Why not say how you really feel?


I’m back in Seattle, settling in at my brother and sister-in-law’s house where I’ll be staying for a couple of months. I’m so grateful for the family, friends and support I have and I remind myself of this every single day.

However, despite all the love and support I am getting, I’ve been met with a backlash of unexpected (and let’s be honest, not so unexpected) emotions. 

I think I was riding the wave of a self-empowerment high for the last few weeks because I finally had the courage to make that big, bold decision I knew in my heart was right that when I finally got back to Seattle it hit me. Oh my f--- God! It is real. I just left my marriage!

As my mom and her best friend were helping me move the final pieces of my belongings into storage I felt a swell of emotions creeping up. I’ve realized through this experience that I don’t like to let people see me cry or see me in a weak position. I tend to take on a stoic persona and find myself saying this phrase over and over again, “I’m okay, every minute, hour and day is different,” as a way to feel like I’m being honest but really, it’s not.

I’m really fighting vulnerability and protecting others from it as well.

So often people down play how they feel to protect others from potentially feeling awkward or uncomfortable. We also don’t necessarily want others to see that we don’t have it all together and that our life feels a little messy at times.

But is that really the best thing?

It’s true, some people will feel a little unsettled and unsure of how to handle your emotions and vulnerability but truly, I believe that most people will breath a sign of relief when you let them in on how you are really feeling. At the heart of it everyone has felt a little messy and we all just want to relate with each other. 

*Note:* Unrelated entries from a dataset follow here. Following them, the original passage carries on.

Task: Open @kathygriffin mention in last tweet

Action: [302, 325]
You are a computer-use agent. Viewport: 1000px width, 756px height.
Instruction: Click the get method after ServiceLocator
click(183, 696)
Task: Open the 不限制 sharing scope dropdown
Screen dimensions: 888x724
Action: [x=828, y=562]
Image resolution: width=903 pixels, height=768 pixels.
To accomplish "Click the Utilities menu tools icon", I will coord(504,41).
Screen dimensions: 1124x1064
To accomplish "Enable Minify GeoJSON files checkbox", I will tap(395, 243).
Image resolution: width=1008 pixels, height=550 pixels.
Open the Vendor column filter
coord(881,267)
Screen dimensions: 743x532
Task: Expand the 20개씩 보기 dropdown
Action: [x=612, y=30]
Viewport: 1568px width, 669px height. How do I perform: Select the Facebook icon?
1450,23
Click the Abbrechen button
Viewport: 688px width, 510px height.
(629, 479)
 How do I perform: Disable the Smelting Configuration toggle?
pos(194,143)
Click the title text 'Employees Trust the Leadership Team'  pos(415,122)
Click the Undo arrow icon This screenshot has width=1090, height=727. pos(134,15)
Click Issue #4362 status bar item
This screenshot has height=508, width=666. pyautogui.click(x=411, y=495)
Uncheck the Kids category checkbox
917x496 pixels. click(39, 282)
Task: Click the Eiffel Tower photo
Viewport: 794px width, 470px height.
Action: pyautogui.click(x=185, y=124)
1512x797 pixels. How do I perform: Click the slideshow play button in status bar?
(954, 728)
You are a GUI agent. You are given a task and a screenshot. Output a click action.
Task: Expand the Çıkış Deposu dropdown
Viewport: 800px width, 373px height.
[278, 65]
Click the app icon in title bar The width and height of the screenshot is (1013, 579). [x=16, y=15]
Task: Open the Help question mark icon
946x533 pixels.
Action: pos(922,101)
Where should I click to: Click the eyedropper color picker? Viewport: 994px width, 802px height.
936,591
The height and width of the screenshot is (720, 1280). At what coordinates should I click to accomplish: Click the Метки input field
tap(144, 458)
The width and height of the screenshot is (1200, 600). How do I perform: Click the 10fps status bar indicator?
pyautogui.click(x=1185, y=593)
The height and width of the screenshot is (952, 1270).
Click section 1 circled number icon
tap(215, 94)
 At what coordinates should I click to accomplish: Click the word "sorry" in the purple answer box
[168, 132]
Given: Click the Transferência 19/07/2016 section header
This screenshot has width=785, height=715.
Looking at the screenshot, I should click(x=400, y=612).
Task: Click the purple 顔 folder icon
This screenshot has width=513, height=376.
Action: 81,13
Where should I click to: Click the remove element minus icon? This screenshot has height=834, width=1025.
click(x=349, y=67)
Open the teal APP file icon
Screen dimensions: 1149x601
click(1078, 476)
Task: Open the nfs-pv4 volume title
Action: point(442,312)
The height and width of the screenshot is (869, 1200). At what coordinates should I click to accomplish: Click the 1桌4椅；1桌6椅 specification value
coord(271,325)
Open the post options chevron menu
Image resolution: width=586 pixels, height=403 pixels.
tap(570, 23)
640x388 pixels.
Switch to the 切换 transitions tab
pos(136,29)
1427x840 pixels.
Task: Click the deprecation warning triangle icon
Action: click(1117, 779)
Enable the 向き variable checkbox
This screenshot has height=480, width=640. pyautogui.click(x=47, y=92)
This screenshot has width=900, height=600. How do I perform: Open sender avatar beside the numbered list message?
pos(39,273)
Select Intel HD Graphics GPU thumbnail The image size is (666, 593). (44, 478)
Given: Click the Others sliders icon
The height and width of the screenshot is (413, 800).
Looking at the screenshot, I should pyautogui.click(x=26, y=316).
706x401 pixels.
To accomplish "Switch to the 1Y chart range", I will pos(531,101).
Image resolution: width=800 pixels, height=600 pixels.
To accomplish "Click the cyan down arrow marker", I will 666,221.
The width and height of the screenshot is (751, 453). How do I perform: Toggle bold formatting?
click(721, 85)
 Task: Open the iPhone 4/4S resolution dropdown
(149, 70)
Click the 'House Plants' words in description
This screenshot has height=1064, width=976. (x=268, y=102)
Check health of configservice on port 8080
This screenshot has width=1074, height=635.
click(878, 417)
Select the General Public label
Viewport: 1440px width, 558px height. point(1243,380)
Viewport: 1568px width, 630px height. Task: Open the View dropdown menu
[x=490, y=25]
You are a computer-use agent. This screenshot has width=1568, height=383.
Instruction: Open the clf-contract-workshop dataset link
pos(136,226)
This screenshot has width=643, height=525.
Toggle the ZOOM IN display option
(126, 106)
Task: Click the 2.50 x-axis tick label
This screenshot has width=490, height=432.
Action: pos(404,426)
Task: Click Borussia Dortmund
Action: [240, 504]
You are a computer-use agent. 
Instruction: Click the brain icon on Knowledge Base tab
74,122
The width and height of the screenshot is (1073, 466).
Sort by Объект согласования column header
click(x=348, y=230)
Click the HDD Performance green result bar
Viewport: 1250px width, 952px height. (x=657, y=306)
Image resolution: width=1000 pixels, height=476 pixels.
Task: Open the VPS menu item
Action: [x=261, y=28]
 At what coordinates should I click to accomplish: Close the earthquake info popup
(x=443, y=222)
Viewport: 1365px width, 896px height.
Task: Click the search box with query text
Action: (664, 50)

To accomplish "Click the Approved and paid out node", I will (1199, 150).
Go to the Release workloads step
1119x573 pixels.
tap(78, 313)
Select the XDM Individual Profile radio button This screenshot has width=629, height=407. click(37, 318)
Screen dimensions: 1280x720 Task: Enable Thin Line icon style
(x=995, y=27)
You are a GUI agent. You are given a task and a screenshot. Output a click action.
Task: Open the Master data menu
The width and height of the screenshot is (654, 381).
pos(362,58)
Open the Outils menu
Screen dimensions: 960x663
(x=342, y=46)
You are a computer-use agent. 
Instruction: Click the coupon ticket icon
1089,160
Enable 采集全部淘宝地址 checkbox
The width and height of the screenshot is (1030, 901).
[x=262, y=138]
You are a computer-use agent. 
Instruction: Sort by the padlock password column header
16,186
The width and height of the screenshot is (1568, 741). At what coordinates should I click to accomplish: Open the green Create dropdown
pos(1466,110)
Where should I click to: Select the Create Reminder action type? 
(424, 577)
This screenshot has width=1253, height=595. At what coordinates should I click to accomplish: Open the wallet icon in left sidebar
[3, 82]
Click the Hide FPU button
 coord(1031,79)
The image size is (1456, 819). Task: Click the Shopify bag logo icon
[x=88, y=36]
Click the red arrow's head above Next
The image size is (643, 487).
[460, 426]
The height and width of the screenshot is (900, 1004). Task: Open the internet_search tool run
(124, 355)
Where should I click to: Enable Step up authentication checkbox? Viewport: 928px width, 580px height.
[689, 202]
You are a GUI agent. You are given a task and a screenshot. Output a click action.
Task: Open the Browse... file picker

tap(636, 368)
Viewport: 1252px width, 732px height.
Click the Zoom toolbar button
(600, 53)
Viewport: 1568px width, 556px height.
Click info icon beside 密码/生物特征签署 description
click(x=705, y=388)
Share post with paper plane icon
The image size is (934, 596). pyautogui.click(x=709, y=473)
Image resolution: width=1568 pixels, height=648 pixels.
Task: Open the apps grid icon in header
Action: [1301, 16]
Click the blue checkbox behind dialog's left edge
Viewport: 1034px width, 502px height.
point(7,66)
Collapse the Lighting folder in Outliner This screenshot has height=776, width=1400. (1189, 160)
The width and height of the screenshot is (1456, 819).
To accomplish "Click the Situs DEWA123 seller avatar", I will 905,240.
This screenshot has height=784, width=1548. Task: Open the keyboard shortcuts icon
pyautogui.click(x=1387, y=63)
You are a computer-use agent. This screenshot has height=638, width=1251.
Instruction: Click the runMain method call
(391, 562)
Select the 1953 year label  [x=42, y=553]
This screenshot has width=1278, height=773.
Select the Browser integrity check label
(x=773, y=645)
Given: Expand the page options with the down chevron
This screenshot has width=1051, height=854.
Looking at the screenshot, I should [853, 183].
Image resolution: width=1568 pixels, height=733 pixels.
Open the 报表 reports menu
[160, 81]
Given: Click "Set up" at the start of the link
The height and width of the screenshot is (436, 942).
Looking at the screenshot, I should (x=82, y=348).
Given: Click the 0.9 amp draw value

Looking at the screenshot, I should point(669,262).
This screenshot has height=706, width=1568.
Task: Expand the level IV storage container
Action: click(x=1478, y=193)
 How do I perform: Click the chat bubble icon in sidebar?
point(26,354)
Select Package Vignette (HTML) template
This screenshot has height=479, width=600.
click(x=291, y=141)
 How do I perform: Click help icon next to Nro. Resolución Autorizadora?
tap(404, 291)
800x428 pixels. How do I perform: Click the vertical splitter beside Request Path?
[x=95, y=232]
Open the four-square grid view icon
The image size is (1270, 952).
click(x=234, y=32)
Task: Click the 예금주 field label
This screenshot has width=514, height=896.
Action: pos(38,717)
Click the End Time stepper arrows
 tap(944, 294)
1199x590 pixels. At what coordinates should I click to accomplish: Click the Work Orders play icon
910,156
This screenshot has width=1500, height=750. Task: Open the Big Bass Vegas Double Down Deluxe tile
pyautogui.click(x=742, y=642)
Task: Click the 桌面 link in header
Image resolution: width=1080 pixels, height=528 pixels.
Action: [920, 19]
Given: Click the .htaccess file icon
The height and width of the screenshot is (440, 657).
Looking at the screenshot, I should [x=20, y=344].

People also want to know how they can help and being 100% honest with them about where you are at  is only opening you both up for greater connection and giving them an opportunity to truly be there for you.

So I sat there in front of my mom and her best friend and I cried and they sat there waited for me to tell them how I felt. When I did they listened and I felt so vulnerable and it was scary and uncomfortable but in the end, I breathed a sigh of relief because I didn't have to pretend anymore. I was really honest about where I was emotionally and mentally and that felt better then telling them that every minute, hour and day is different. 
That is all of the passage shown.